Adverse sports results in October will also cost £15 million for its US business, resulting in a loss of £250m-£275m, up from the earlier loss of £225m-275m. The company’s net revenue estimate for its US businesses remains unchanged at £1.285bn-£1.425bn.
Revenue was £1.4 billion in the three months ending September 30, a 9 percent increase or a 12 percent increase in constant currency terms. Sports income increased by 13% to £906 million, while gaming revenue increased by 1% to £534 million. The organization also saw a 13% increase in average monthly players.
Earnings from the United Kingdom and Ireland fell 5% to £491 million, with online and retail down 5% and 6%, respectively. The drop in online sports income was principally driven by a 5% drop in staking year on year, as well as a ten basis point drop in net revenue margin to 9.8 percent. The constricted structure of the comparable Q3 2020 athletic calendar contributed to the staking reduction. Retail revenue in the United Kingdom was 9% higher than in the third quarter of last year. In comparison, income in Ireland was 27% lower, owing primarily to the latter’s delayed easing of Covid regulations. As a result, overall retail profits were almost 90% of what they were in 2019.

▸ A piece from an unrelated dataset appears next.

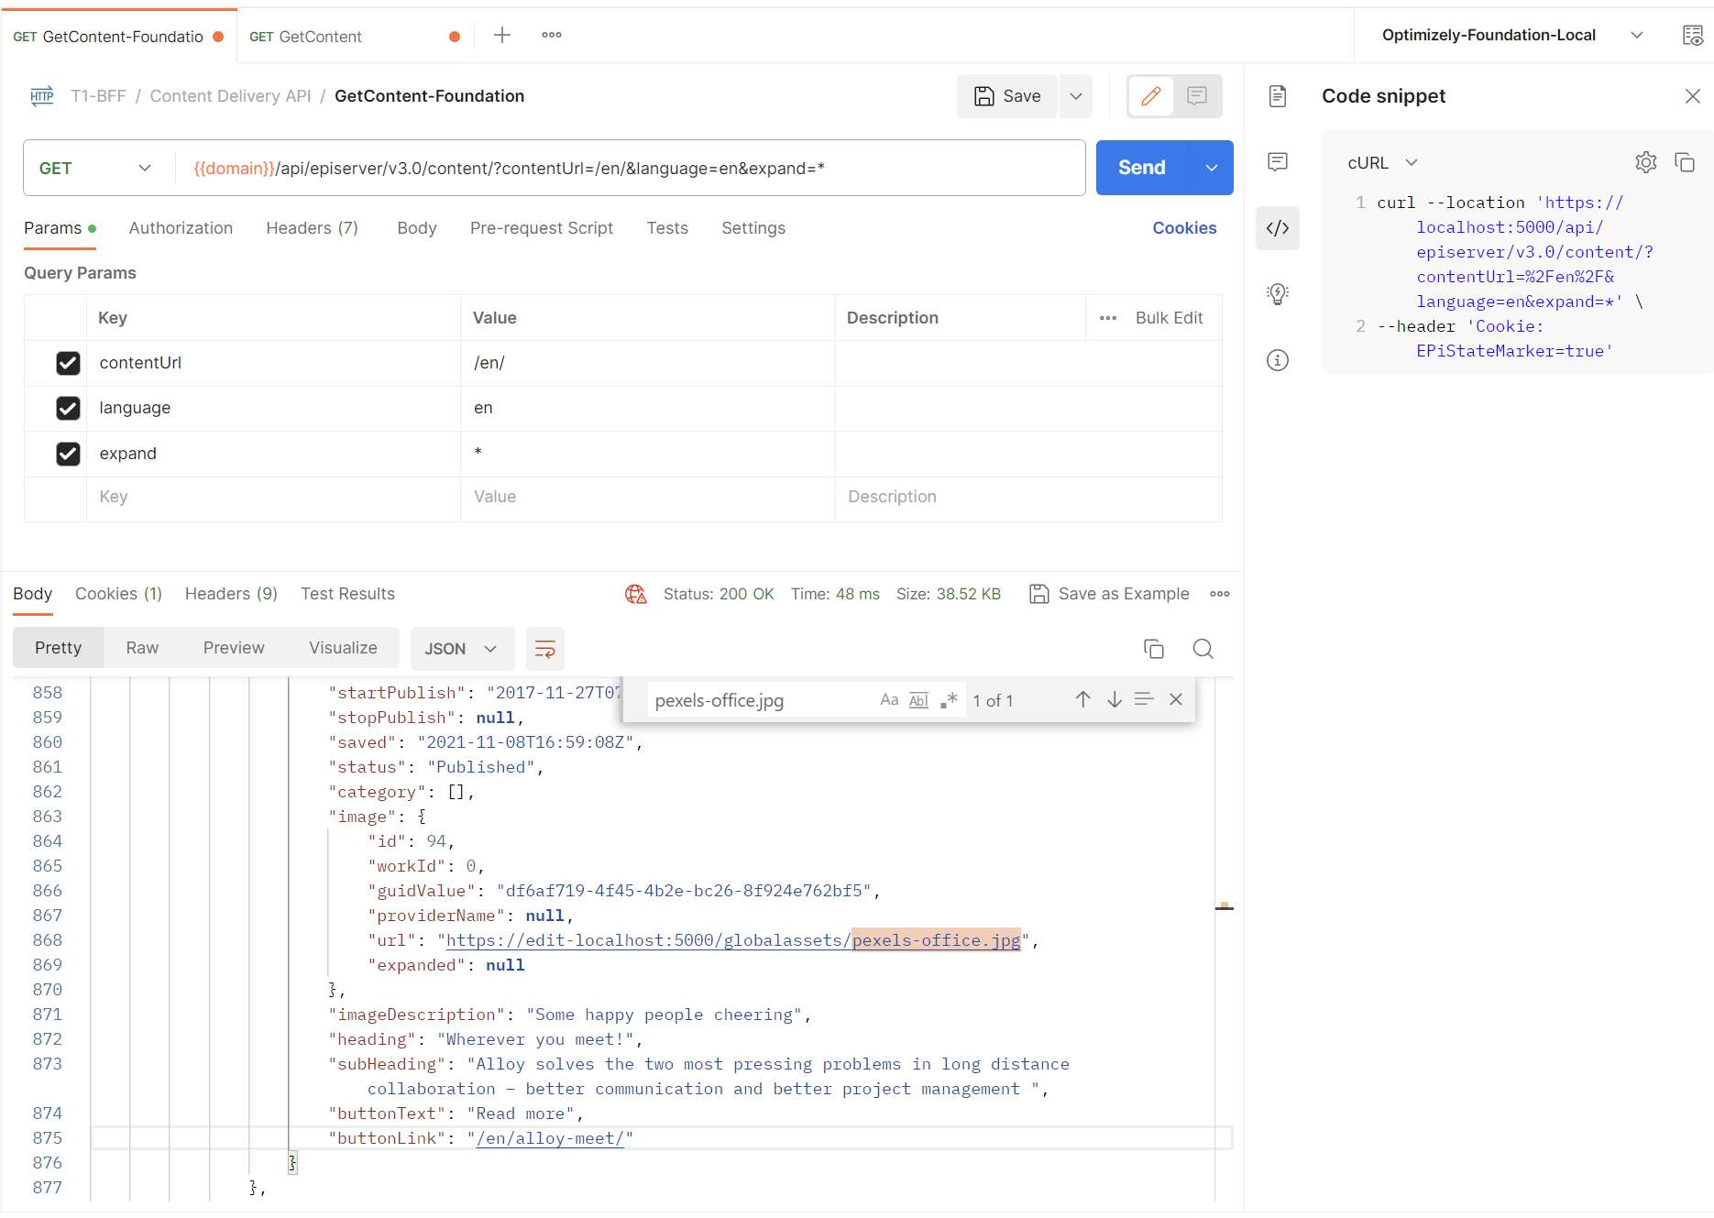Switch to the Authorization tab
Image resolution: width=1714 pixels, height=1218 pixels.
pos(181,228)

Australian sales rose by 20% year on year to £370 million. Sportsbet’s stakes climbed by 15% year on year, but its net revenue margin improved by 40 basis points to 11.1 percent.

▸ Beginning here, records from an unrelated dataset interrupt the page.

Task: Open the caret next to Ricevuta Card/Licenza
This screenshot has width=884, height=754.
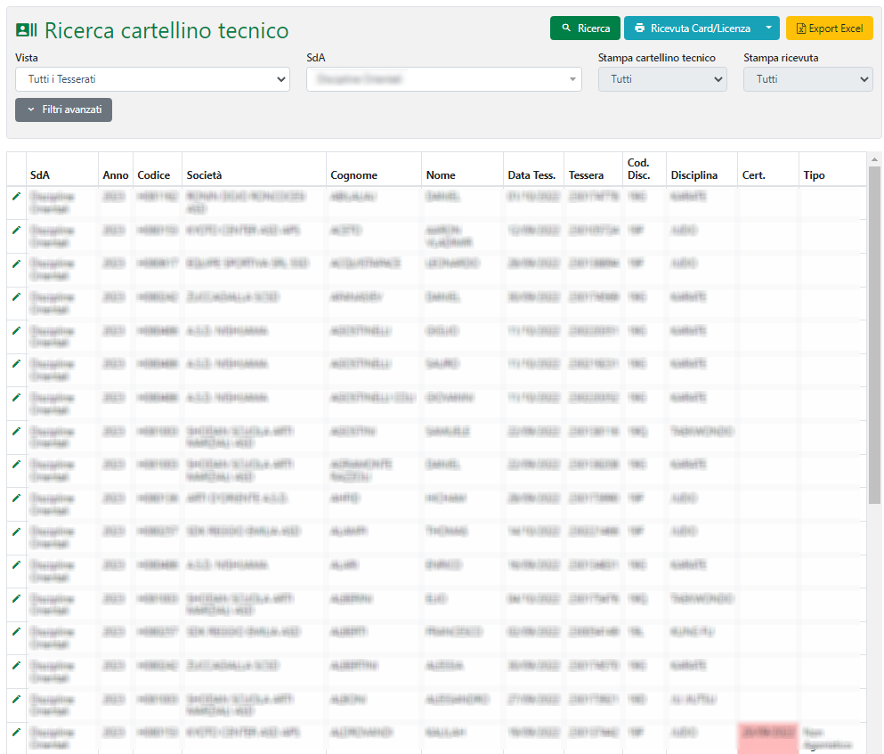Action: 768,28
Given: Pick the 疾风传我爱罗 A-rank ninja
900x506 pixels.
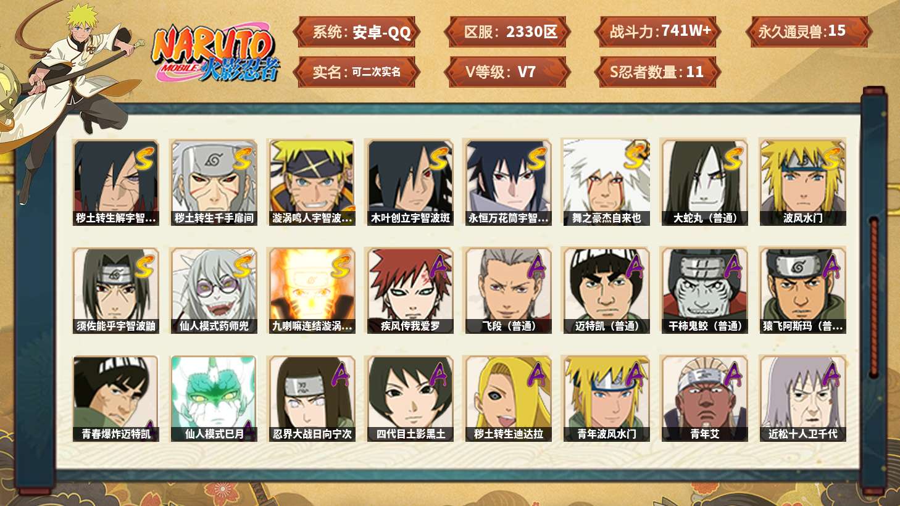Looking at the screenshot, I should 410,291.
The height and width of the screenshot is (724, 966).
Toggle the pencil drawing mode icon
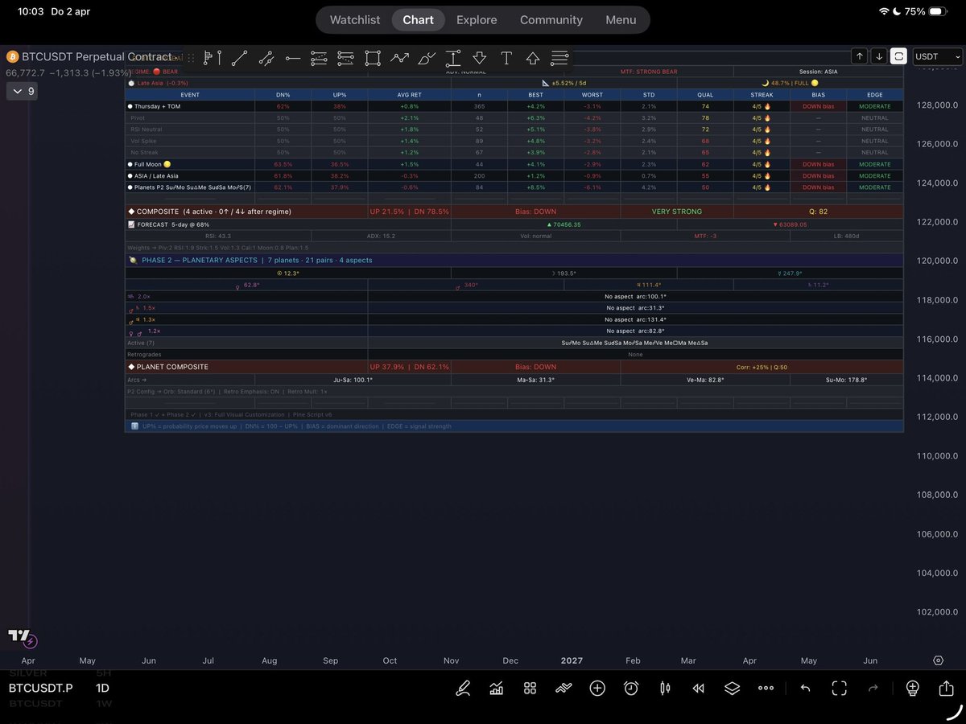[463, 688]
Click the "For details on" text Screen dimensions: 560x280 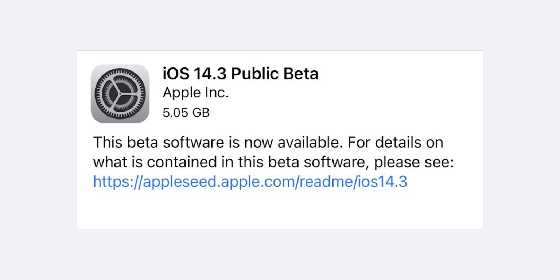tap(395, 142)
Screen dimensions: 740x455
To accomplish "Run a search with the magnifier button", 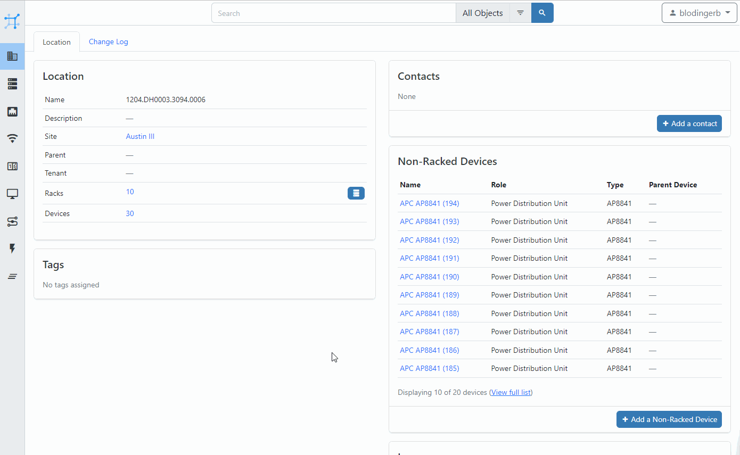I will [x=542, y=13].
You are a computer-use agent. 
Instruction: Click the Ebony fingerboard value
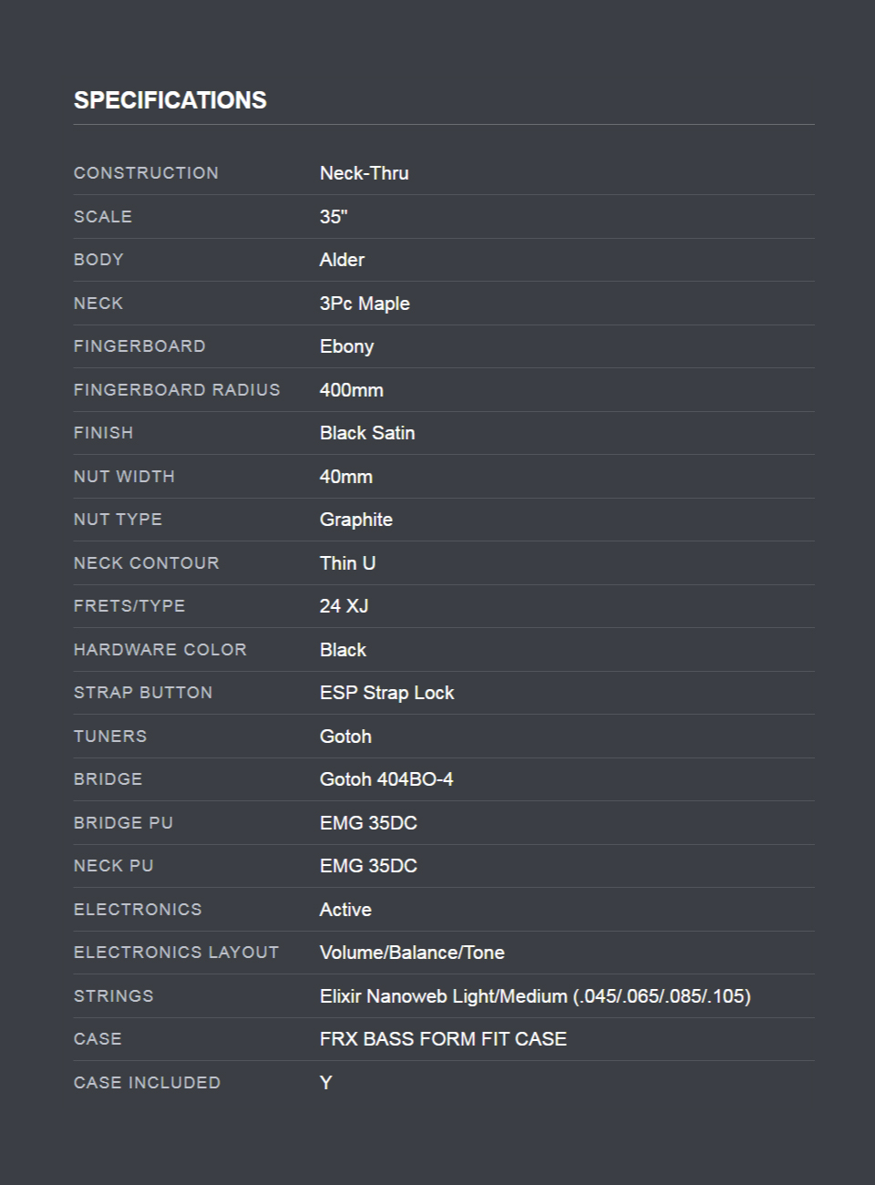346,346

Earnings within the international sector-driven mainly by PokerStars – was 3% down year on year, with gaming down 6% and sports up 14%. German product and tax reforms weighed this category, which saw sales increase by 6% when that country was excluded.

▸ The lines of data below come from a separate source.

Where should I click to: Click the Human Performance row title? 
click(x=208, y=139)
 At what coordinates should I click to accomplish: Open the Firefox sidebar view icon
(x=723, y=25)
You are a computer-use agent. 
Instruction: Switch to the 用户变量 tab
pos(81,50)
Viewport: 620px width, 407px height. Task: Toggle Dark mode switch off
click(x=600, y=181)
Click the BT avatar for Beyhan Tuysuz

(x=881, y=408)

US sales increased by 85% to £280 million, with FanDuel contributing 94% of the total (now available online in 12 states). Sports income climbed by 97 percent to £184 million, with sportsbook revenue increasing by 422 percent. With gambling items now accessible in five states, gaming income surged by 65 percent to £95 million.
As a consequence, despite difficult comparatives, including a concentration of big sporting events in the previous year, the business delivered a revenue increase of 12%.
Peter Jackson, CEO of Flutter, said:
“Flutter produced a solid third quarter performance, with double-digit development in our worldwide player base.While a string of customer-friendly performances in October has resulted in win margins that are lower than planned in the quarter to date, the fundamental stability of our company is obvious; we have increased our online recreational player base by 46 percent in only two years. With additional international jurisdictions and US states on the regulatory route, we aim to expand our worldwide player base much more in 2022.”
Researchers at Regulus Partners commented on the findings, saying the loss in the Dutch market is a reminder of the risks taken in grey markets – the cash flow is wonderful but trying to capitalize the value is risky.
Regulus said:
“Flutter continues to show that when it has mass market betting-led strength, it is a durable industry leader. What happens when these qualities do not apply, whether due to the nature of the industry or Flutter’s own offering, is an open question that is currently providing mediocre results.”
While Flutter CEO Jackson did not provide specifics on business expenditures and profitability over the three-month period, he did say the company was “conservative” in its US marketing spending at the beginning of the NFL season. However, according to Harry Barnick, senior analyst at Third Bridge, client acquisition expenses in the United States continue to be an issue.
Barnick commented:
“The US market continues to be a strategic development focus for Flutter, with success in this region seeming essential to the future of the company. As state-by-state legislation opens up, Flutter will be solely aimed at securing licenses and increasing market share in the United States. The land grab is in full force, with Flutter and its competitors spending billions to gain a piece of this booming industry. As the industry matures, proving profitability to investors will become extremely crucial.”
According to media reports this week, Flutter is attempting to purchase sports media property The Athletic. Though the company refuses to comment about it.